Pleasing God, Making Disciples of Jesus Christ

The Proper Response to Fear

LAMENTATIONS 3:55-57 – “I called on your name, O Lord, from the depths of the pit; you heard my plea, ‘Do not close your ear to my cry for help!’ You came near when I called on you; you said, ‘Do not fear!’ “

THEME OF THE DAY:  THE PROPER RESPONSE TO FEAR.  How do we respond when circumstances come upon us tempting us to fear?  What do we do as situations we cannot control or change want to put us in a vise-grip of fear?  Well, we really have two options.  The second one comes from today’s scripture and the example of the prophet Jeremiah.  The first one I am about to unfold.

When tempted to be afraid, give into fear, and become emotionally, even spiritually, paralyzed by these powerful emotions, we may become fixed upon the circumstance or situation that quickly becomes an obsession.  We lose sleep. We retreat from people, maybe attempt to retreat to our own little world of isolation.  We constantly mull over and over the fear.  Gone is the joy of the Lord.

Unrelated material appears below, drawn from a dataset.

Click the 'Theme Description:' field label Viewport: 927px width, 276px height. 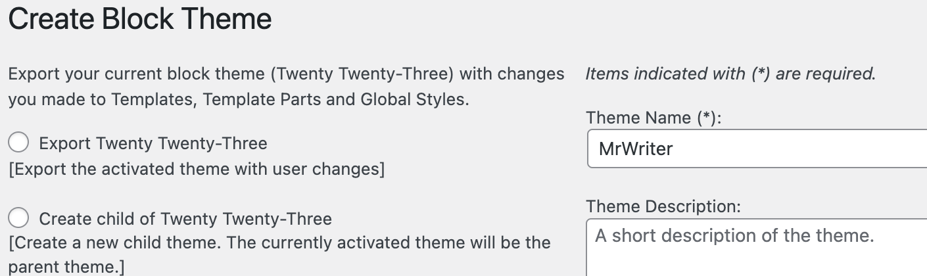[663, 206]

Welcome doubt and unbelief.  We are in the bondage of sinful fear and anxiety that in and of ourselves will be like a hamster on a wheel.  We cannot free ourselves.  What is at stake when fear defines us is our gospel witness.  We are the poorest of testimonies of the power of the Gospel to free us from all fears.  And in a very real way, we are disobeying the many commands of God of “Do not fear”, like the one in today’s scripture to Jeremiah.  So, if this is our response to fear, we are placing ourselves in a spiritual and emotional jail with no key on the “keyring of self” to unlock the doors.  Miserable Christian defines us.

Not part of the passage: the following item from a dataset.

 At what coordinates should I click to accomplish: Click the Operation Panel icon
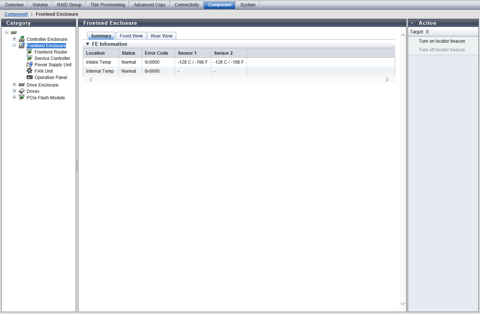[x=30, y=77]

But the other response comes from today’s scripture and the example of Jeremiah.  Here is the context.  The prophet cries out from the depths of the pit.  This is literal and emotional.  First, the literal pit – So they took Jeremiah and cast him into the cistern of Malchiah, the king’s son, which was in the court of the guard, letting Jeremiah down by ropes. And there was no water in the cistern, but only mud, and Jeremiah sank in the mud. When Ebed-melech the Ethiopian, a eunuch who was in the king’s house, heard that they had put Jeremiah into the cistern—the king was sitting in the Benjamin Gate— Ebed-melech went from the king’s house and said to the king, “My lord the king, these men have done evil in all that they did to Jeremiah the prophet by casting him into the cistern, and he will die there of hunger, for there is no bread left in the city” (Jeremiah 38:6-9). When we read the prophet is calling on the name of the Lord from the pit, he was really in one; a cistern with no way out.

We may extend this to pits in life that are emotional and spiritual.  It is being in those dark places of fear, being afraid, and it feels like we are stuck in pits with no way out.  And what does Jeremiah do?  He prays.

Jeremiah goes to the only place for help – his God – I called on your name, O Lord, from the depths of the pit; you heard my plea, ‘Do not close your ear to my cry for help!’ You came near when I called on you; you said, ‘Do not fear!’

There is no hope in man or ourselves. Friends, fear is only conquered by faith and faith is exercised through believing prayer revealing a trust in the God who delivers from fear.  Prayerlessness intensifies fear.  Prayerfulness delivers from fear.

So, when the temptation suddenly comes upon us to be afraid, to give into fear, stop and remember Jeremiah.  Look away from ourselves and our “pits” and draw near to the God who commands us, “Don’t fear”, always remembering when God gives a command, He gives the power to obey it.

 

PRAYER: “Father, help me to always run to You in prayer when fear seeks to spiritually and emotionally paralyze me.”

QUOTE: “In times of fear, don’t mull over the circumstance that intensifies the fear.  Take it to the Lord in trust and rest.”